• [Exercise]:
Quote the material below word for word, leaving out the pictures.

-.-.-

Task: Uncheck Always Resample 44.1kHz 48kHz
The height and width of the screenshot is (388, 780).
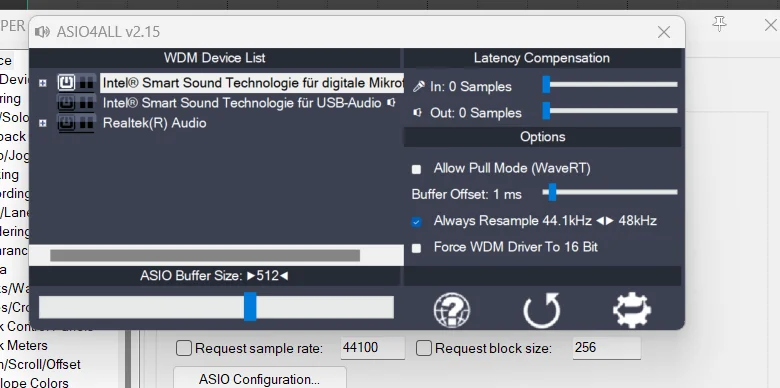Action: point(416,222)
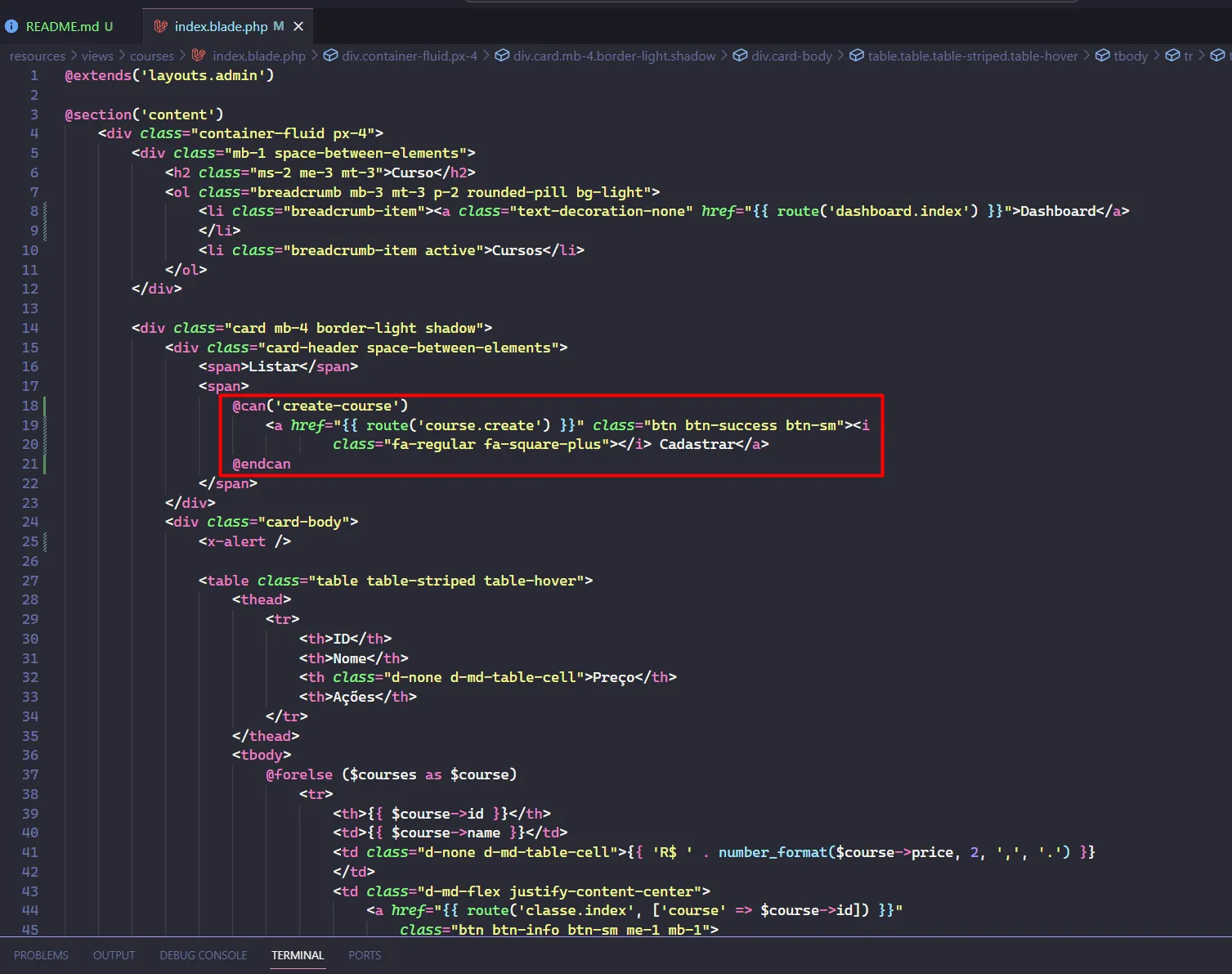Click the Laravel icon on index.blade.php tab

coord(161,26)
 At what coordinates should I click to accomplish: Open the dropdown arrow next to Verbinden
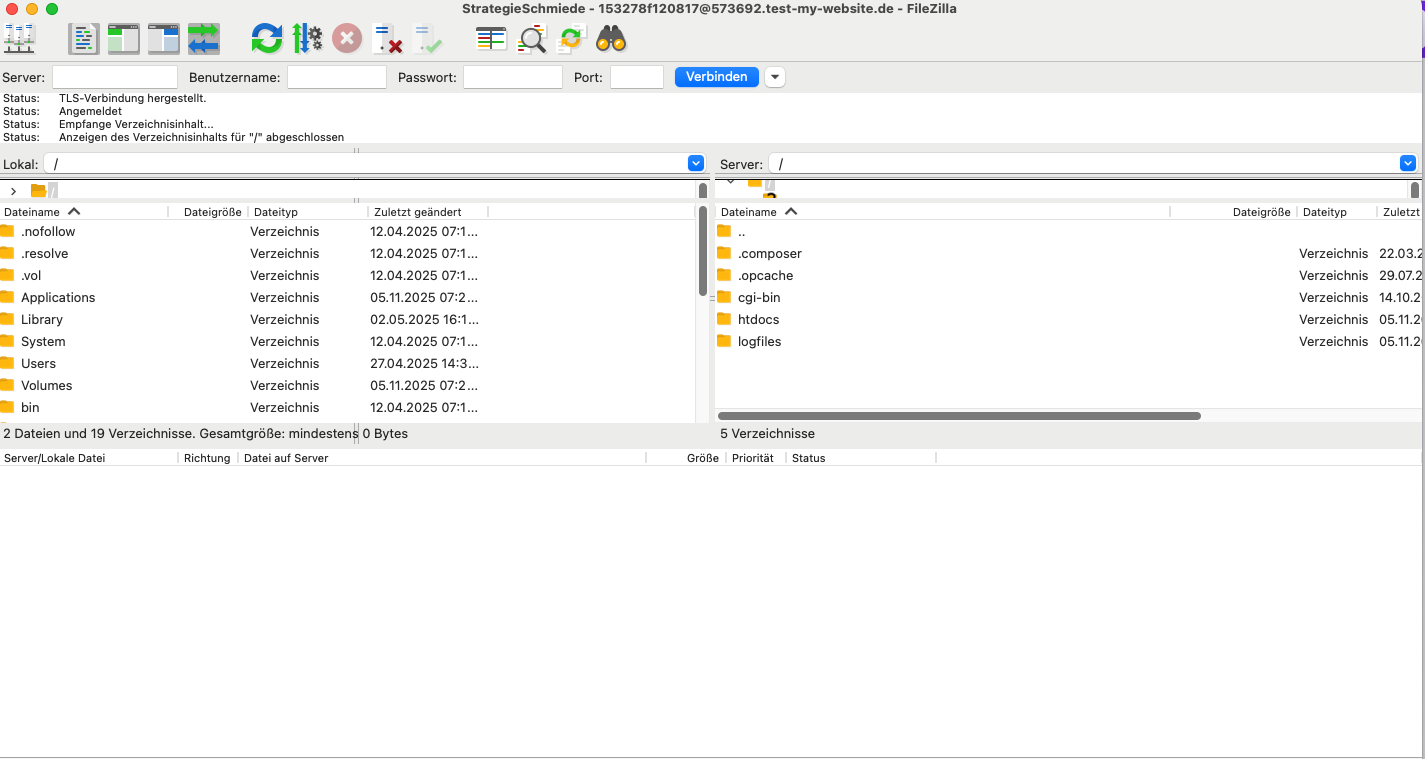tap(775, 77)
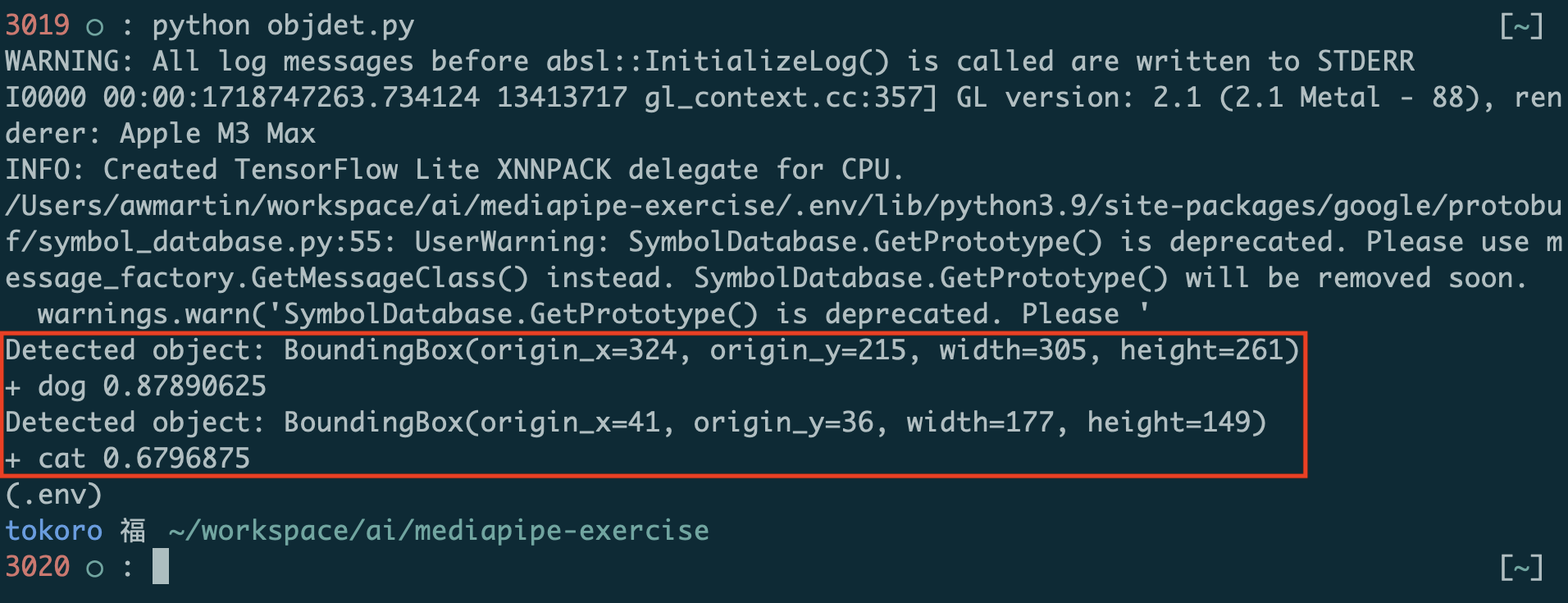Screen dimensions: 1568x603
Task: Click the ~/workspace/ai/mediapipe-exercise path
Action: (439, 531)
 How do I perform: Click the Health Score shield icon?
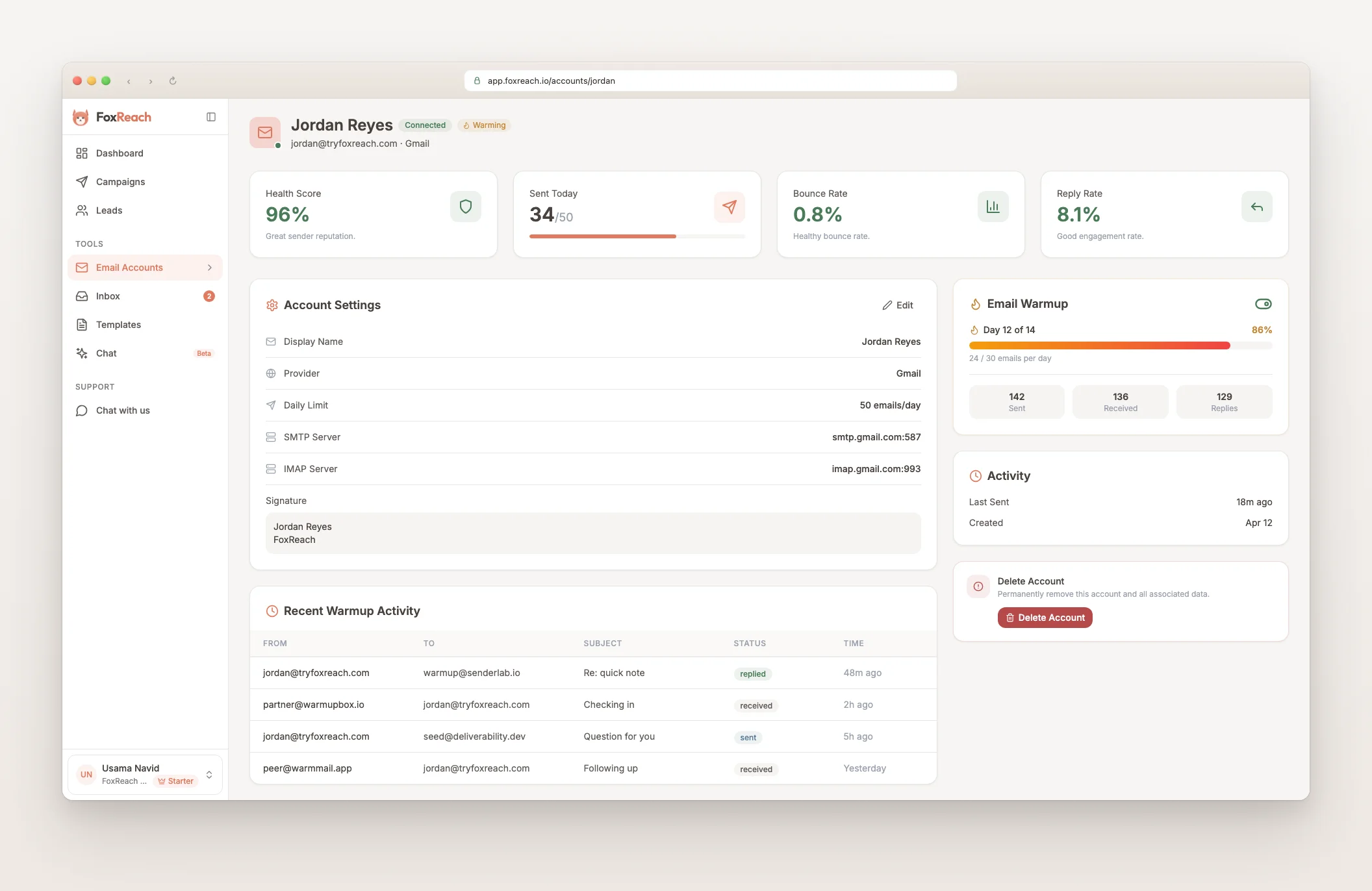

-.-.-

• [Exercise solution]:
Task: Uncheck Always Resample 44.1kHz 48kHz
The height and width of the screenshot is (388, 780).
Action: point(416,222)
Click the Laravel icon on index.blade.php tab

coord(161,26)
 At what coordinates should I click to accomplish: Open the dropdown arrow next to Verbinden
tap(775, 77)
Screen dimensions: 1568x603
Task: Click the ~/workspace/ai/mediapipe-exercise path
Action: (439, 531)
 How do I perform: Click the Health Score shield icon?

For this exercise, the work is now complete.